How does this change when functions accept big singletons like "World"? At some point you'd have to break it down into smaller objects - at which point you may as well introduce proper OO factoring and design.

I do see the point though - global state is easy to mutate by accident in a function that should otherwise not need to mutate global state (say, a function like "def apply_gravity(cur_velocity)" should not be able to accidentally change the gravitational constant or the object position).

The example with the Turtle library is an interesting one, but I'd argue the problem is that the function contracts are not fully defined, rather than a problem with global state. A function needs to clearly specify what state it expects and what state it will produce - whether that state is in the ether (global) or whether the state is explicitly provided as a big object. For example, a function to draw a letter might logically be expected to place the cursor at the right edge of the current character (facing right, say), so that another function can advance the x-position for the next character. If it's contractually specified then there shouldn't be an issue.


Indeed, we do talk more about good contracts with the Turtle alphabet than we do about global state. But it's a small part of the conversation.

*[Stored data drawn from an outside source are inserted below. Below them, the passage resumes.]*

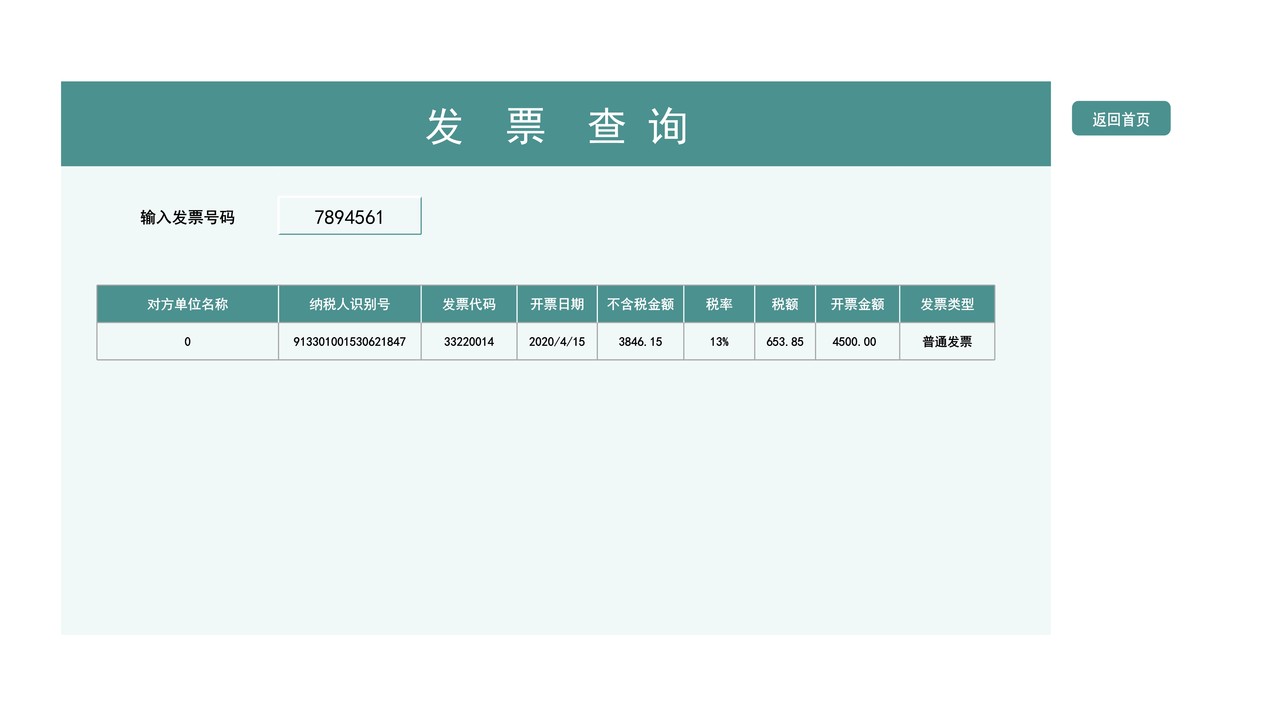Click the invoice code cell 33220014
Screen dimensions: 1280x716
pyautogui.click(x=468, y=341)
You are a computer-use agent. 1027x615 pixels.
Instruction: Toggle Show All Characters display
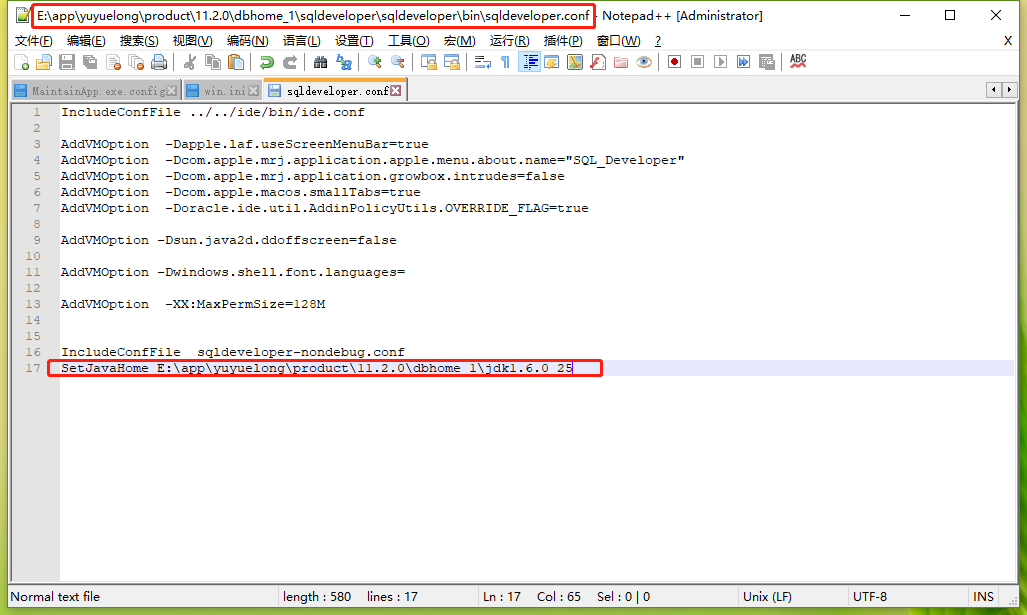(505, 61)
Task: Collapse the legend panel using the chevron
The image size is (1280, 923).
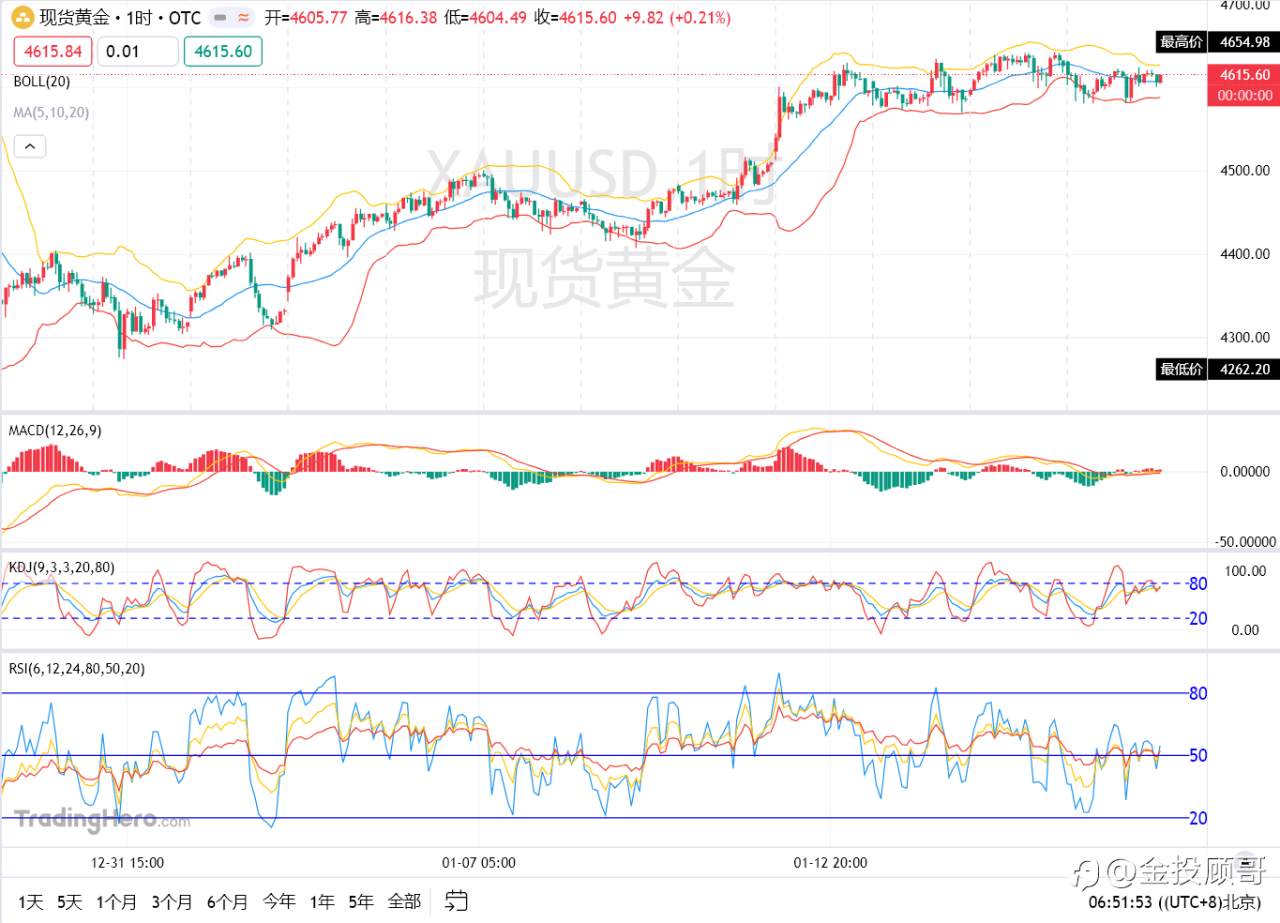Action: click(x=30, y=146)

The `World` (which is based on the concept from Racket's Universe library) does indeed get broken down into smaller objects. We talk about how to do that too. The idea is to lead this naturally into more OO stuff next semester, but we talk for a while about how we can use dictionaries to structure data at least.

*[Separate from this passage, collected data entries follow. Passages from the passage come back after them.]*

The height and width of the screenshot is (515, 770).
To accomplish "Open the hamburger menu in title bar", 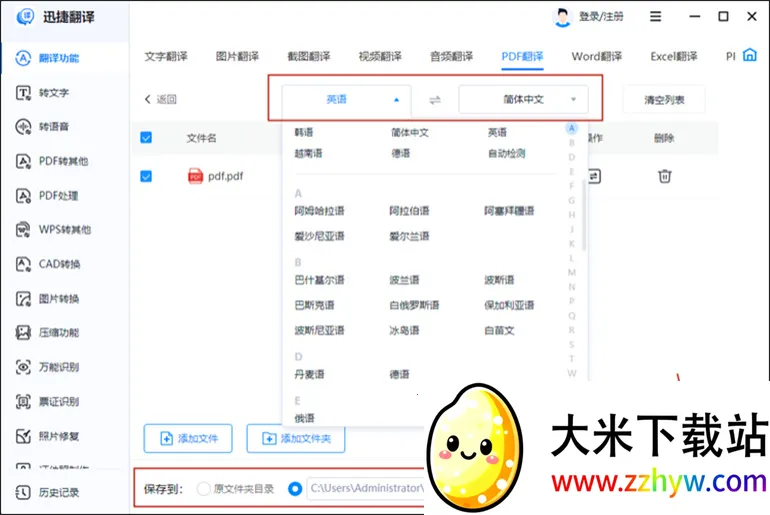I will pos(656,16).
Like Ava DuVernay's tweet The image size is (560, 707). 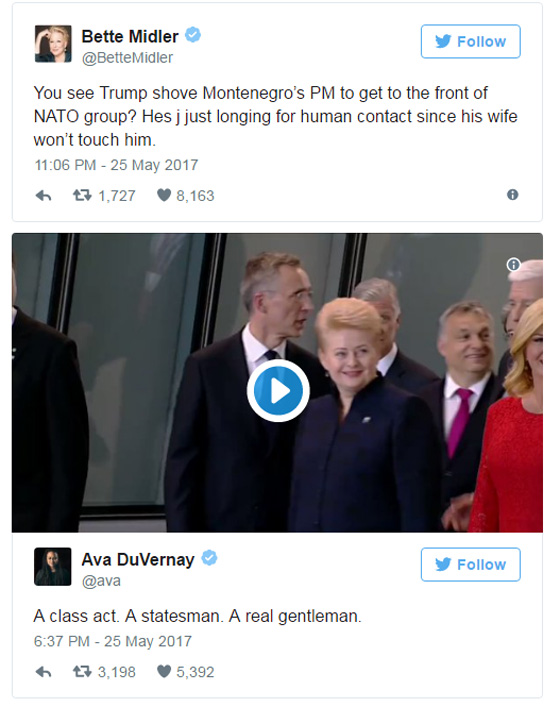point(164,671)
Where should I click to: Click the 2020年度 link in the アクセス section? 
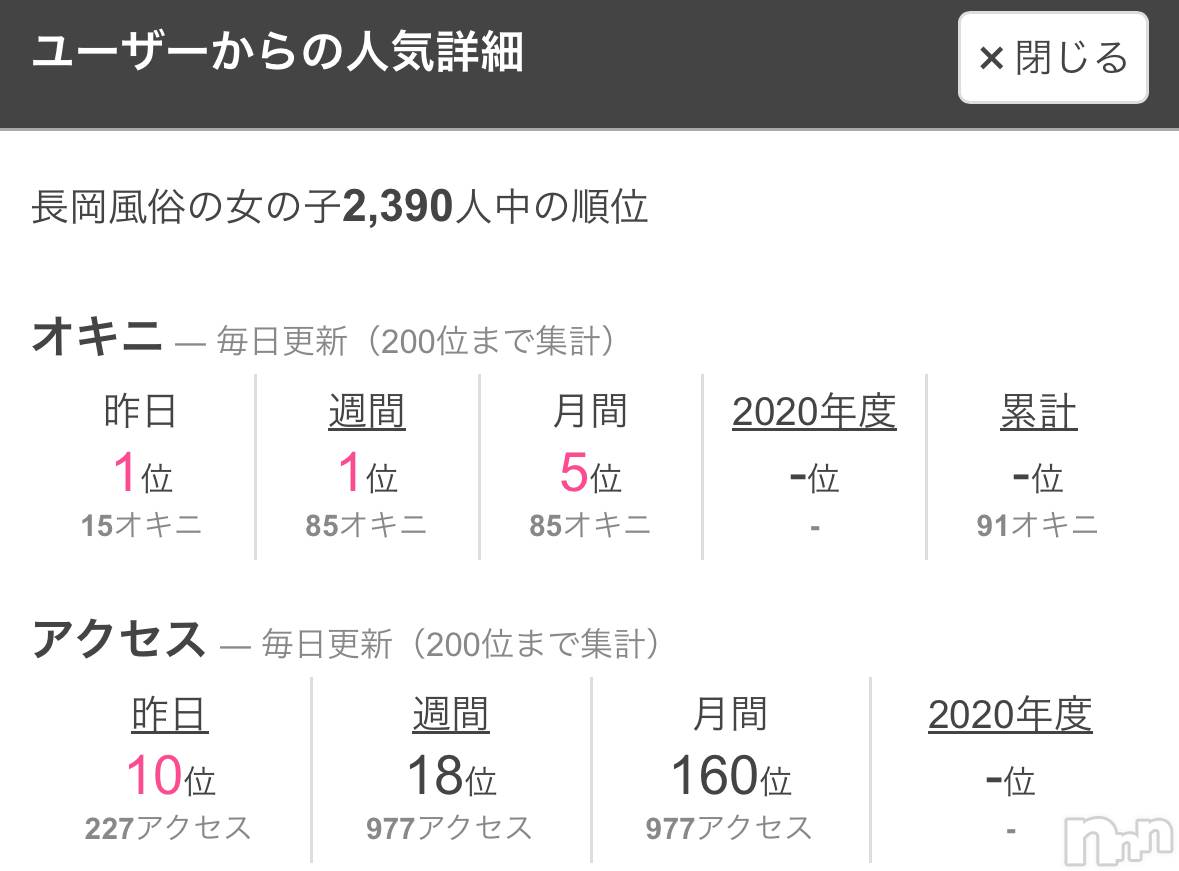pos(1010,714)
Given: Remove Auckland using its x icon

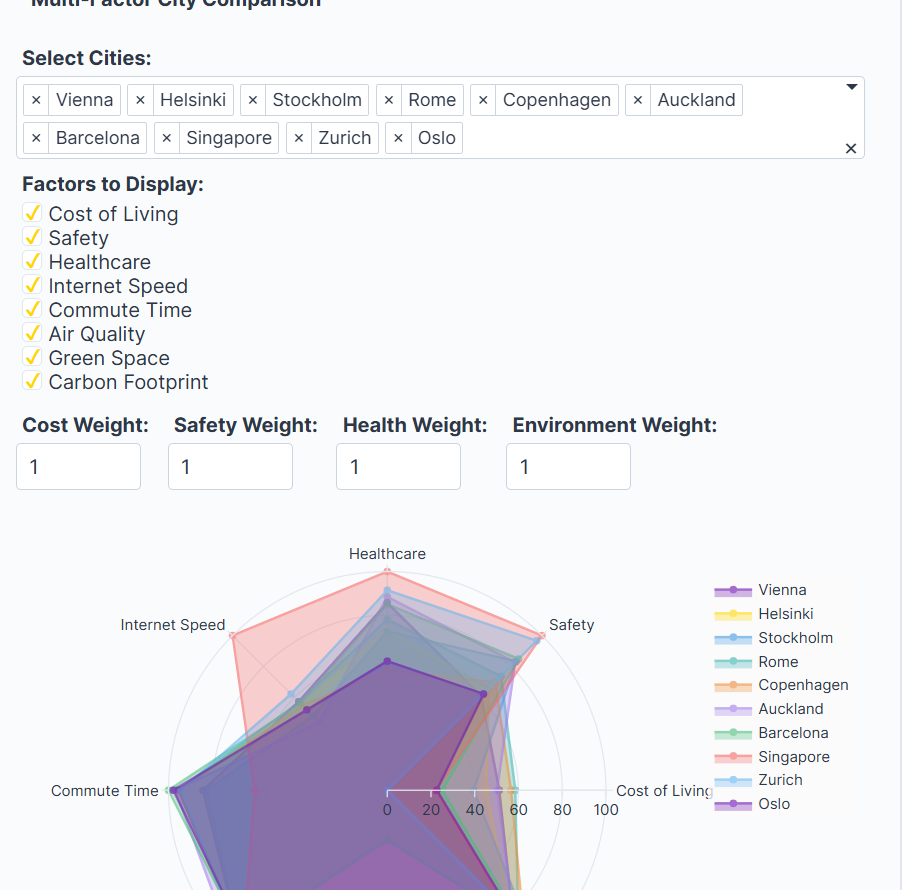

>but that's distinct from the overall windowing system, graphics state, etc. which would be stored in `World`.

That'd be pretty odd naming, usually 'World' would own all your game objects and scene, but have no relation to the windowing system or swap chain.

Regardless though, I wouldn't make the windowing system or swap chain or d3dcontext global either, I mean all of that is literally designed to be wrapped into some object. (Well, the window requires some trickery, but it's still prettier than a global handle in the end.) There's really no reason for a game to have actually global state, even if most games are only going to need one window.


> but suffers from its design around global state - which is something I spend most of the semester railing against.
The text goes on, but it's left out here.